Thermoelectric generators actually predate thermoelectric coolers, but it isn't until recently that advances in materials and manufacturing have made them of much interest for commercialization. There's been talk of using them in industrial applications, like power plants, for making use of process-based waste heat, and some folks have pondered using them in cars to recapture waste energy from the engines and braking.

A group of researchers had the bright idea a couple of years ago to retrofit commercial solar panels with thermoelectric generators, and now, some real smart fellows over at Stanford University have made it a reality. The end result was a solar panel with improved output in the daytime and a tiny bit of output throughout the night.

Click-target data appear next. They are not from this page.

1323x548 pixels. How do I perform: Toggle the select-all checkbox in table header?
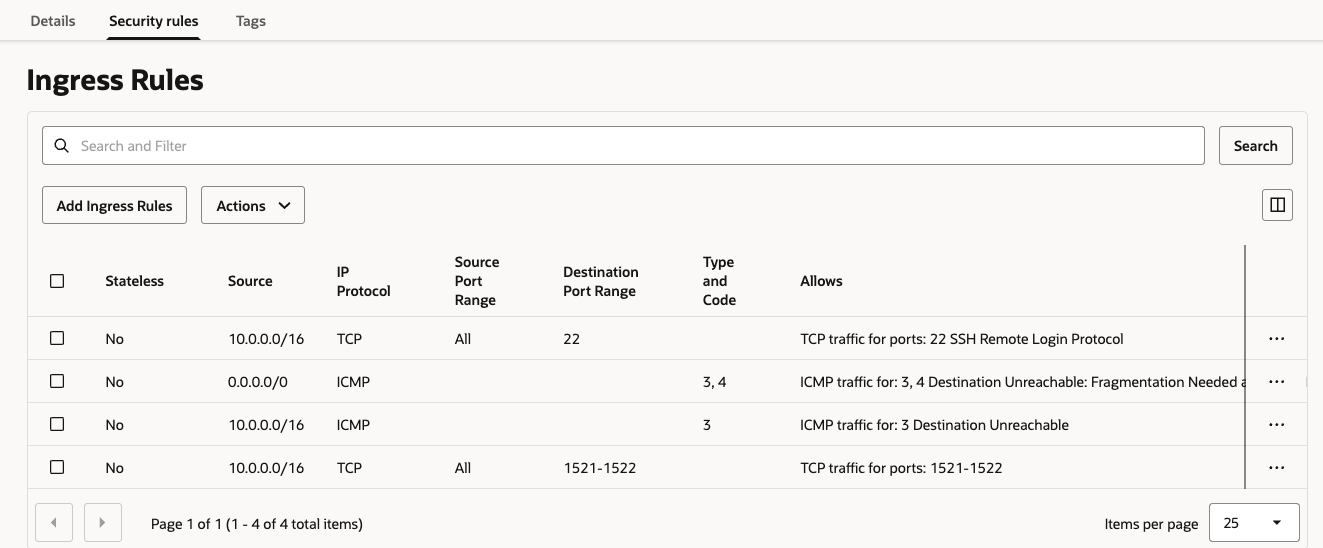pos(57,281)
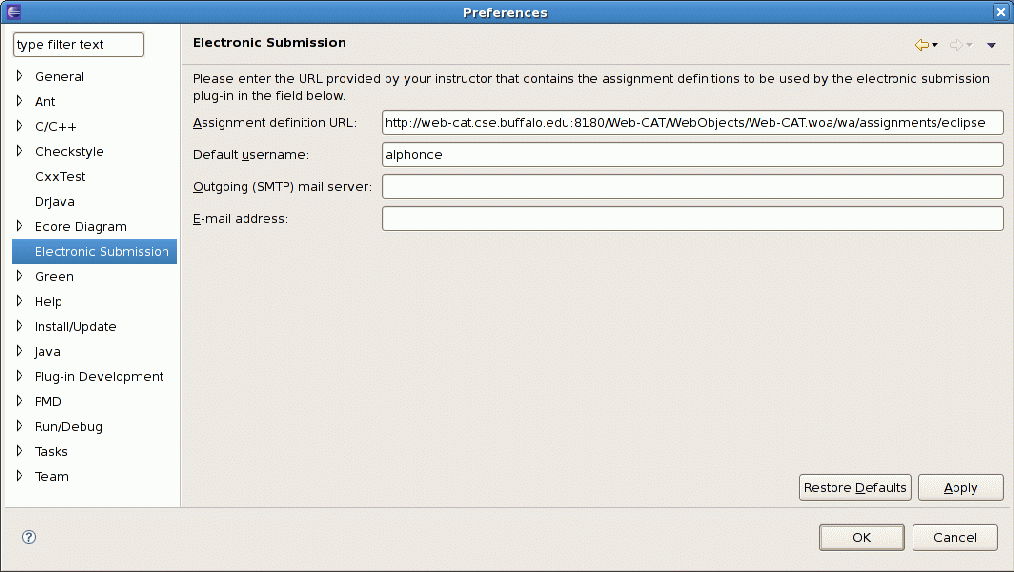Close the Preferences dialog window

[1000, 12]
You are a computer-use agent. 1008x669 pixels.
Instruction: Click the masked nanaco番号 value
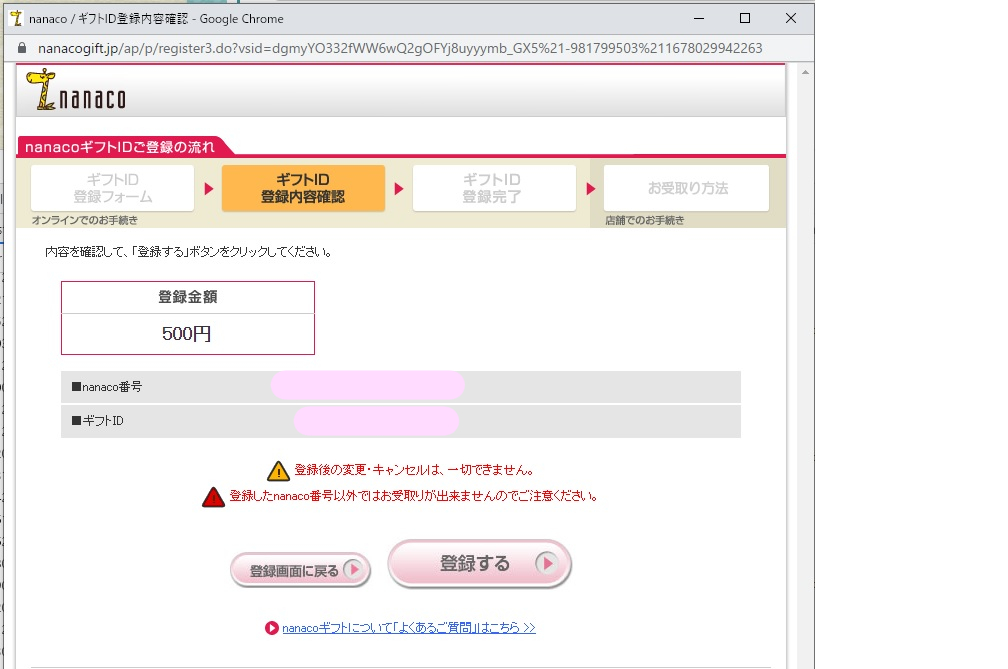[367, 386]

While daytime output can run up to nearly 200 watts per square meter, the nighttime output was only around 50 milliwatts for the same region.

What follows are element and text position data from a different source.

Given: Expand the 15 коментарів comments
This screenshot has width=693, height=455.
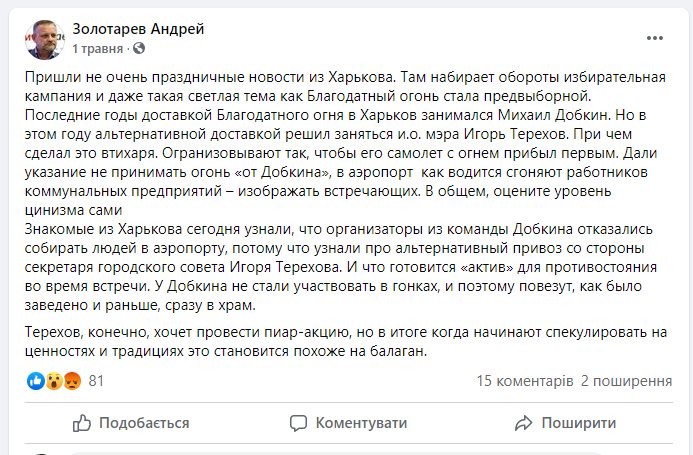Looking at the screenshot, I should (x=524, y=381).

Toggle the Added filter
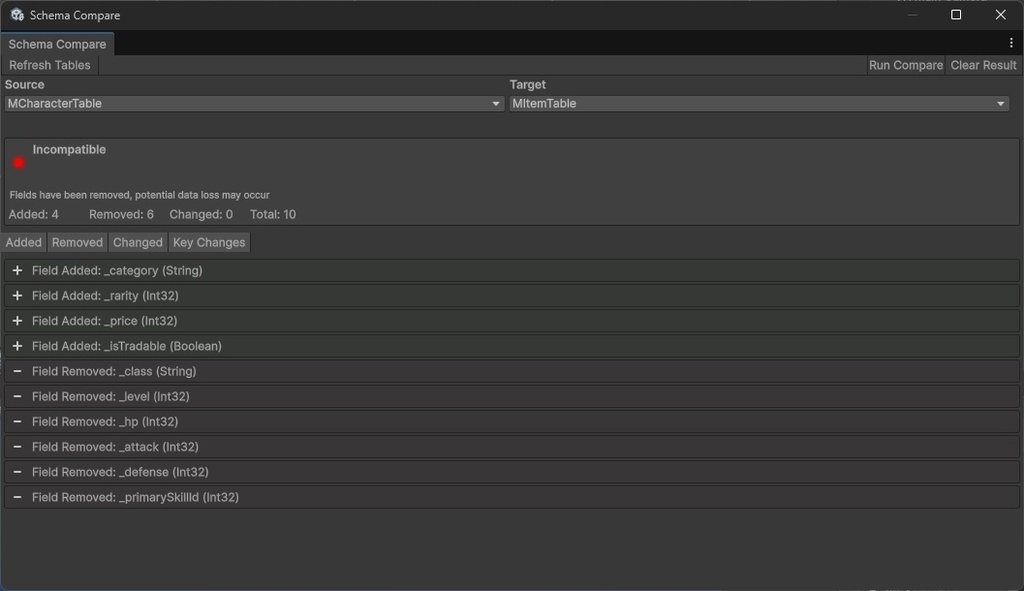point(24,242)
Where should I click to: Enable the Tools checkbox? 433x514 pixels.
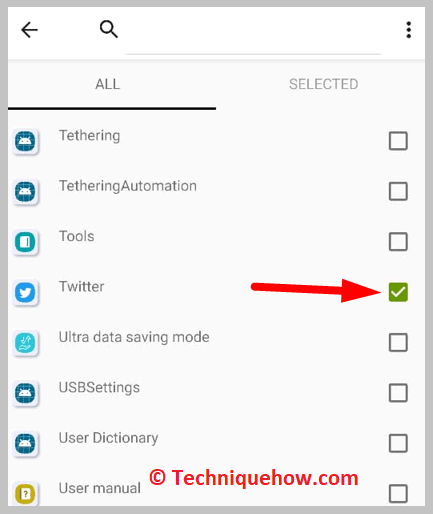(x=398, y=242)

That's four-thousand times less energy, but it's significantly more than the panels were producing at night before, which is to say "none." Fifty milliwatts isn't much power at all, but a decent-sized solar array could still produce a few watts at night. That's more than enough power to run nighttime LED lighting, or sensors and monitoring equipment for the array.

The researchers' paper was published in Applied Physics Letters, and you can find the full text there, although you'll have to be a member (or buy access) to read it. As with most research of this type, this concept is still a ways out from commercialization, but it might be sooner than you think given that the experimental modifications were done using off-the-shelf panels to begin with.